Radial migration of gap-opening planets in protoplanetary disks. I. The case of a single planet
Kazuhiro D. Kanagawa, Hidekazu Tanaka, Ewa Szuszkiewicz

TL;DR
This paper investigates the migration of gap-opening planets in protoplanetary disks, revealing that their speed depends on the gap's surface density and providing a new empirical model that explains observed migration behaviors.
Contribution
The study introduces an empirical formula for the migration speed of gap-opening planets, accounting for surface density effects and improving upon the traditional viscous drift model.
Findings
Migration speed depends on the surface density at the gap bottom.
The empirical model matches hydrodynamic simulation results.

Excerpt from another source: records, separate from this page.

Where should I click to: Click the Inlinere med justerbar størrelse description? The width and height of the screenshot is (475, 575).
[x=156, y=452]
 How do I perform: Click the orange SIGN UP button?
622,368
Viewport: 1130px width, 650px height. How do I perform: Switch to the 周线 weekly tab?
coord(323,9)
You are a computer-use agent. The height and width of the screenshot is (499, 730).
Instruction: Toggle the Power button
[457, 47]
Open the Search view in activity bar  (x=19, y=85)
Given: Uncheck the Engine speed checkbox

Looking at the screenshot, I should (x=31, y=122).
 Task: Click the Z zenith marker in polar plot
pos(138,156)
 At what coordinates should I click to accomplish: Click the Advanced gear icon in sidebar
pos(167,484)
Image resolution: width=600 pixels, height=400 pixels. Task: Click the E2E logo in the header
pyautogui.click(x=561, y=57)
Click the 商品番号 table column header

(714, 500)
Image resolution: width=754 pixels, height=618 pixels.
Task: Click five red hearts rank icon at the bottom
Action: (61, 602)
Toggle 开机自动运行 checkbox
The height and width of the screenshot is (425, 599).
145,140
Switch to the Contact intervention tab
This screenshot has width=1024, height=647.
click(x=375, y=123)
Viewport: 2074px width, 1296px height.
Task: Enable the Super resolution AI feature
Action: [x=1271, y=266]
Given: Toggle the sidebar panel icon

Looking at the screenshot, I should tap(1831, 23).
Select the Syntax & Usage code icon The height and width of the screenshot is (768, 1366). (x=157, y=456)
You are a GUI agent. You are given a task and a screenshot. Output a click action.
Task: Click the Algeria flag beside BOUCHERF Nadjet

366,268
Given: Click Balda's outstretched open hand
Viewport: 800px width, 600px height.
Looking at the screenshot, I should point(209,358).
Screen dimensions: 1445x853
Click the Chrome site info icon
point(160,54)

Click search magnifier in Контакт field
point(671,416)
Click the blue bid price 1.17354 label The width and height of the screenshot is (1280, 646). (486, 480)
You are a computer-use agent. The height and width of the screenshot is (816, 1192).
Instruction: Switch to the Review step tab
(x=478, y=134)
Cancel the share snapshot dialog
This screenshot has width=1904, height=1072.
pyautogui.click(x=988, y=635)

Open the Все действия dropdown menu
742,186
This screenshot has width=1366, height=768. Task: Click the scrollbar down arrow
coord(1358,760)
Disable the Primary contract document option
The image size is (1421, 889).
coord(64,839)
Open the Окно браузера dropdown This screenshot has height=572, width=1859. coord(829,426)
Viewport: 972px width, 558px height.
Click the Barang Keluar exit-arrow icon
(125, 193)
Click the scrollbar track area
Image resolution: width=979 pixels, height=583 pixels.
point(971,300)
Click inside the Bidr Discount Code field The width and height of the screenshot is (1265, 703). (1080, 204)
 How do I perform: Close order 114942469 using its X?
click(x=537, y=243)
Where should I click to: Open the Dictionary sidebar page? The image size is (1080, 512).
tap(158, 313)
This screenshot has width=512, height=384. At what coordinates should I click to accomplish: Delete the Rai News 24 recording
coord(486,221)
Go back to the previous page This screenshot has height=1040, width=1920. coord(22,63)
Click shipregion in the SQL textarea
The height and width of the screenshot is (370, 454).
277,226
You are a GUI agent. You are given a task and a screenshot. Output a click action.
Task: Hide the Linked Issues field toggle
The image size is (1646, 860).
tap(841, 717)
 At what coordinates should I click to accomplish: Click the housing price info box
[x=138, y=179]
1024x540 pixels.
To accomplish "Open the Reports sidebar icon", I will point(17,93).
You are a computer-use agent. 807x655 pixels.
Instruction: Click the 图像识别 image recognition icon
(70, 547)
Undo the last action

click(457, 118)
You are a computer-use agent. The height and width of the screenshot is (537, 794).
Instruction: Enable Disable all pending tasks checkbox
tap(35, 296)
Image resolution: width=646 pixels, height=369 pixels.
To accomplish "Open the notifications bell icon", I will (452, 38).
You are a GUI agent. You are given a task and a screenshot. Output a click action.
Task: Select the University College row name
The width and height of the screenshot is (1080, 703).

It explains why migration can be faster than viscous drift.
Abstract
A large planet orbiting a star in a protoplanetary disk opens a density gap along its orbit due to the strong disk-planet interaction and migrates with the gap in the disk. It is expected that in the ideal case, a gap-opening planet migrates at the viscous drift speed, which is referred to as type II migration. However, recent hydrodynamic simulations have shown that in general, the gap-opening planet is not locked to the viscous disk evolution. A new physical model is required to explain the migration speed of such a planet. For this reason, we re-examined the migration of a planet in the disk, by carrying out the two-dimensional hydrodynamic simulations in a wide parameter range. We have found that the torque exerted on the gap-opening planet depends on the surface density at the bottom of the gap. The planet migration slows down as the surface density of the bottom of the gap…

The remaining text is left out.